Under the terms of the deal Gilead, headed by Mr Rumsfeld between 1997 and 2001, still receives between 14 and 22 per cent of the income from the wholesale trade in the drug, depending on the volume of sales.

Four years ago the value of Mr Rumsfeld’s shares in Gilead Sciences saw a huge hike from an estimated £3million to an estimated £17million over the avian flu scare.

Read more: http://www.dailymail.co.uk/news/article-1176743/Donald-Rumsfelds-controversial-links-drug-company-Tamiflu.html#ixzz0qL5zFR9q"

Money does make the world go round, eh ?

Read even more at http://money.cnn.com/2005/10/31/news/newsmakers/fortune_rumsfeld/

You can also try wikipedia. Even Snopes admits this is not an urban legend.

PLease wear a wooly hat. It gets cold in the evenings as you scan the sky for UFOs.

Or were you just pulling our wire ?
The UN connection to Roche is in the above article, though not mentioned in your refs or elsewhere that I can find. Thank you for this detailed info, this is quite a scam. I can understand the above skepticism about UN/Bush connection, as he appointed an ambassador to the UN that publicly stated the UN acted against US interests and was 'inefficient' (corrupt?) and advocated substantial cuts in UN funding. Gilead itself receives around 10% of profits, so Rumsfelds 10% must have come before Hoffman-LaRoche take over. Be nice to see how close Roche really was to the UN.
Anyone who has never read Arthur Hailey's "Strong Medicine", with an interest in the procedures (and capital outlay) involved with bringing a new drug to market, should do so. For every success story there are thousands of failures.
@Darrel, the question to my mind is not a financial one, but an ethical one. As you say it takes a great deal of time and money and failure to bring a drug to market, and the costs of doing so need to be recouped. Pharmaceutical companies are not charities. Decidedly so.
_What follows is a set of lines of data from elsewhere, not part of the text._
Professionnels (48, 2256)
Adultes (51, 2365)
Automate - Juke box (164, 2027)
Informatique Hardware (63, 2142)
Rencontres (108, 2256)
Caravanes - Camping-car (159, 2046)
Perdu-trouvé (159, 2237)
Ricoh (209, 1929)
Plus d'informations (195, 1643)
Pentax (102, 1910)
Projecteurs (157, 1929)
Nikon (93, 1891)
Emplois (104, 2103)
However, the ethics of Big Pharm in promoting dependency on their products (Prozac for example) and in manipulating the medical profession into prescribing their products where they are unnecessary or ineffective (using antobiotics to treat viral infections) are at best questionable.

Rumsfeld's positioning as head of a Big Pharm company, and his reach in the International establishment at the same time as the disposal of loadascash to address a potential problem does raise questions. To-date they have not been answered. Sometimes its not coincidence.
Most corporations are greedy. The costs of producing a drug are enormous and only undertaken at great risk and generally publicly unrecognized cost because of the reward factor. Big Pharma is looking at biotechs like Gilead because their own pipe-lines are drying up as patent coverage ends, and it is costing them too much to develop their own drugs. I believe broad- spectrum antibiotics are commonly prescribed for potential viral infections (the symptoms are often the same), because it takes time to culture viruses, so there is no quick diagnosis for them (not to mention there are few antivirals). No doctor would proscribe an antibiotic for a known viral infection unless it was proven to have an effect, which is highly unlikely, but easily searchable.
Also, the doctors don't really make much money from prescriptions. One should look at the advertising of drugs, for example in the U.S., (that takes place now recently with minimal regulation)in the media directly to the public, asking them to press their doctors to proscribe. The amounts of money spent on this is staggering.